Не разгадав загадки, я помчался согласно указанию к соседней планете, обитаемой и цивилизованной. В сумерки я приземлился на космодроме и начал расспрашивать о Тарантоге, но напрасно. Вместо него меня и на этот раз ожидало только письмо.
«Дорогой коллега, — писал профессор, — горячо извиняюсь за невольный обман, но в связи с не терпящим отлагательства семейным делом я, к сожалению, должен немедленно вернуться домой. Дабы смягчить Ваше разочарование, оставляю в управлении порта посылку, которую Вы можете получить; в ней находятся плоды моих последних исследований. Вас, конечно, интересует, каким образом я оставил для Вас письменное сообщение на предыдущей планете. Способ довольно прост. Эта планета переживает эпоху, соответствующую каменноугольной на Земле, и населена гигантскими ящерами, среди которых есть ужасные атлантозавры сорокаметровой длины. Высадившись на планете, я подкрался к большому стаду атлантозавров и до тех пор дразнил их, пока они не кинулись на меня. Тогда я быстро побежал по лесу с таким расчетом, чтобы путь моего бегства образовал контуры букв, а стадо, мчавшееся за мною, валило деревья подряд. Таким образом получилась просека шириной в восемьдесят метров. Повторяю, это было просто, но несколько утомительно, так как мне пришлось пробежать свыше тридцати километров, и притом довольно быстро.
Искренне сожалею, что и на этот раз нам не удалось познакомиться лично. Жму Вашу доблестную руку, присовокупляя выражения высшего восхищения Вашими талантами и отвагой.
P.S. Горячо Вам советую вечером отправиться в город на концерт — он превосходен».
Я взял в управлении порта предназначенную мне посылку, велел отвезти ее в отель, а сам отправился в город. Он представляет собою довольно любопытное зрелище. Планета вращается так быстро, что время суток изменяется с каждым часом. Вследствие этого возникает такая центробежная сила, что свободно висящий отвес не перпендикулярен грунту, как на Земле, а образует с ним угол в сорок пять градусов. Все дома, стены, башни — словом, все постройки стоят с наклоном в сорок пять градусов, являя собою довольно странную для земного глаза картину. Дома по одну сторону улицы словно ложатся навзничь, по другую — нависают над ней. Жители планеты, чтобы не упасть, приспособились к окружающей среде, так что одна нога у них короче, зато другая длиннее. Земному же человеку приходится одну ногу постоянно поджимать, что с течением времени весьма надоедает и утомляет. Так что, когда я доковылял наконец до концертного зала, двери уже закрывали. Я поспешил купить билет и вбежал в зал.

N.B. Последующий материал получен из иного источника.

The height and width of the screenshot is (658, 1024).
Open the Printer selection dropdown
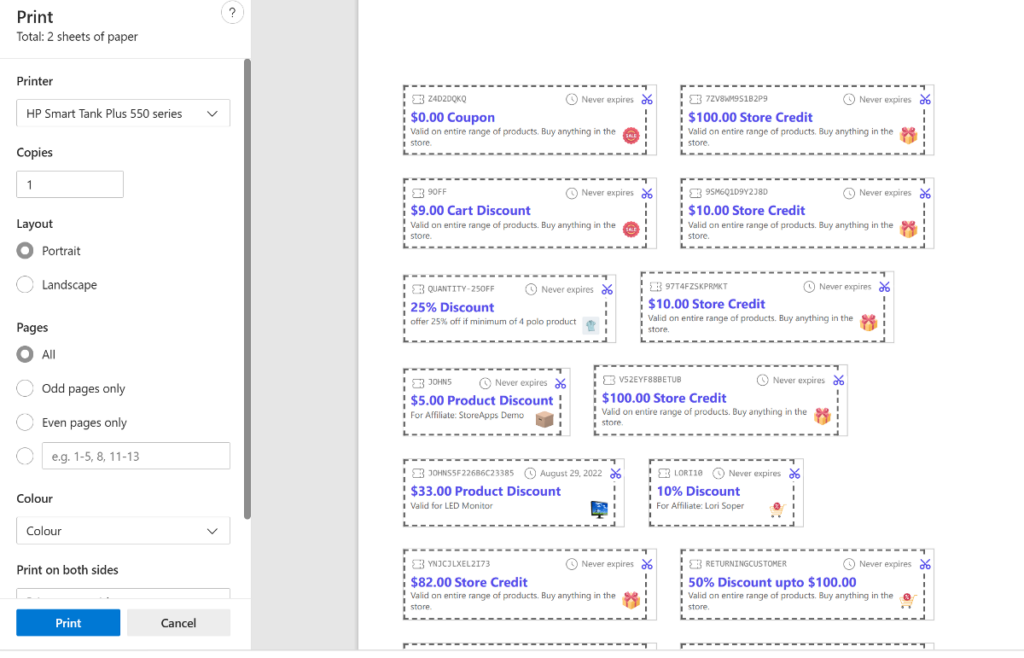coord(122,113)
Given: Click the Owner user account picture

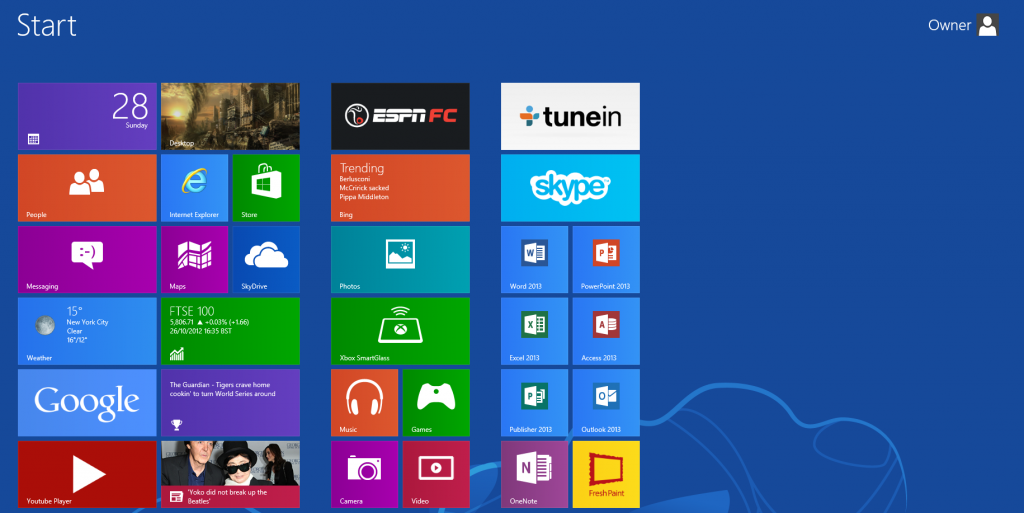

Едва я уселся, как дирижер постучал палочкой, требуя тишины. Оркестранты проворно зашевелили конечностями, играя на незнакомых мне инструментах, похожих на трубы с продырявленными воронками на конце, как у лейки; дирижер то самозабвенно вздымал передние конечности, то разводил их в сторону, словно приказывая играть пиано, но мое недоумение лишь возрастало, поскольку до меня не донесся ни один, даже самый тихий, звук. Осторожно поглядывая по сторонам, на лицах соседей я видел упоение музыкой; все более недоумевая и беспокоясь, я попробовал незаметно прочистить уши — без малейшего результата. Наконец, решив, что оглох, я тихонько постучал ногтем о ноготь, но расслышал этот слабый звук вполне отчетливо. Озадаченный несомненным художественным восторгом аудитории и теряясь в догадках, я досидел до конца первой части. Раздался шквал аплодисментов; поклонившись, дирижер снова постучал палочкой, и оркестр приступил к следующей части симфонии. Все вокруг восторгались и шумно сопели, что я расценил как признак истинного волнения. Наконец наступил бурный финал — я мог об этом судить по экзальтированным взмахам дирижера и обильному поту, орошавшему лбы музыкантов. Снова загремели аплодисменты. Сосед повернулся ко мне, восхищаясь симфонией и ее исполнением. Я ответил ему невпопад и в полной растерянности вышел на улицу.